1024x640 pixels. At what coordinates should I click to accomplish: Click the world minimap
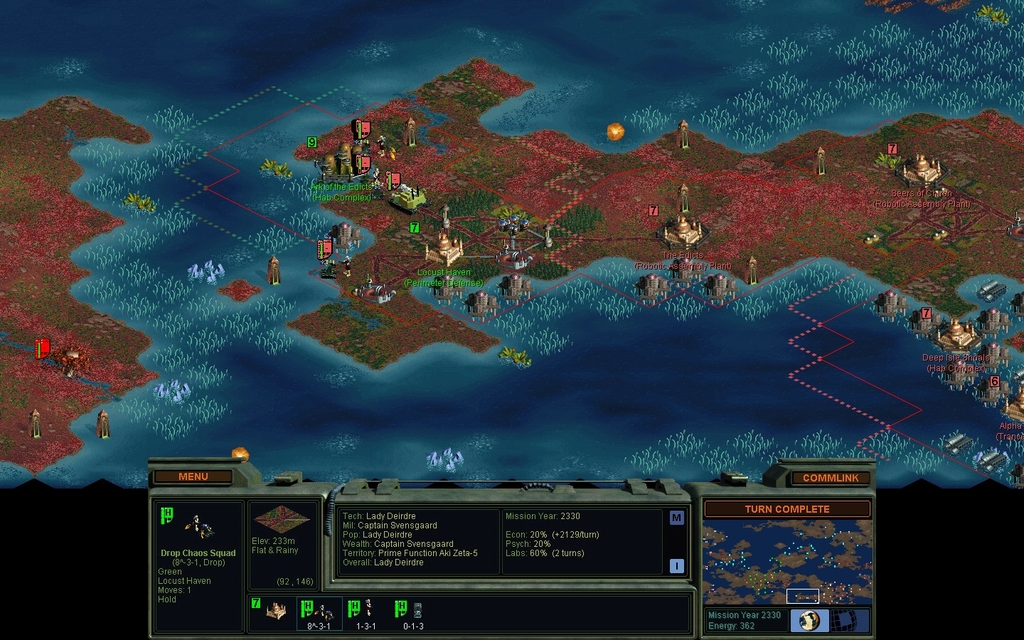[x=787, y=563]
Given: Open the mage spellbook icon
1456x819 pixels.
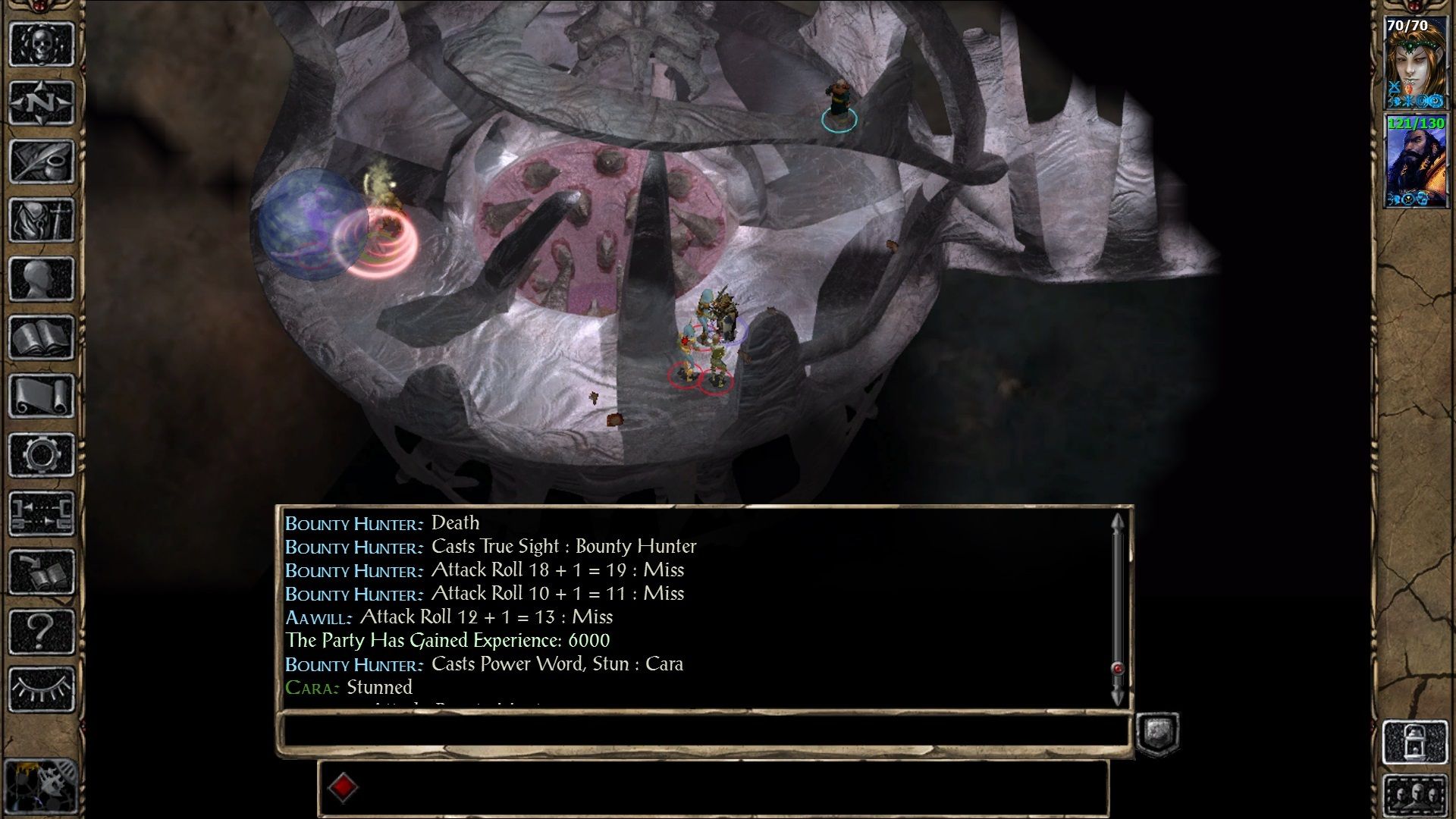Looking at the screenshot, I should pos(42,337).
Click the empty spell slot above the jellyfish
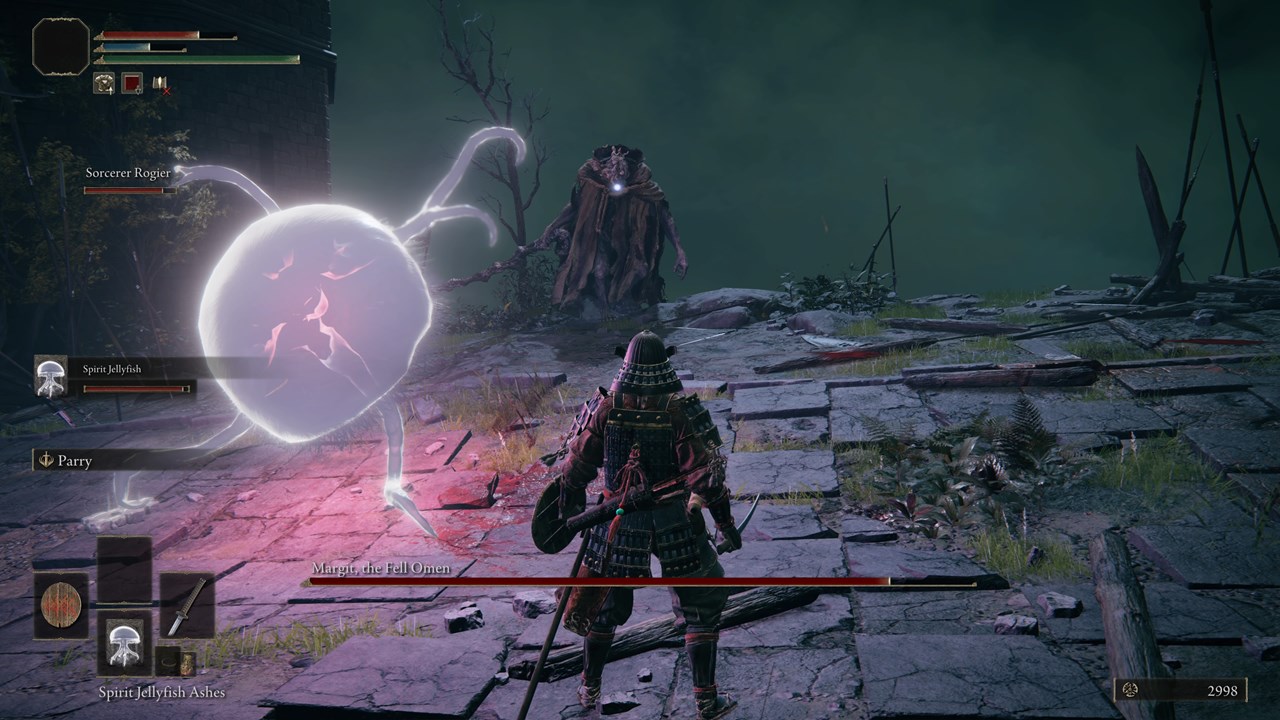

──────────────────────────────

- _The request_: Return every line above verbatim, leaving out the pictures.

- _Response to this exercise_:
1024x640 pixels. At what coordinates should I click to accomplish: Click the world minimap
[x=787, y=563]
Given: Open the mage spellbook icon
1456x819 pixels.
Looking at the screenshot, I should pos(42,337).
Click the empty spell slot above the jellyfish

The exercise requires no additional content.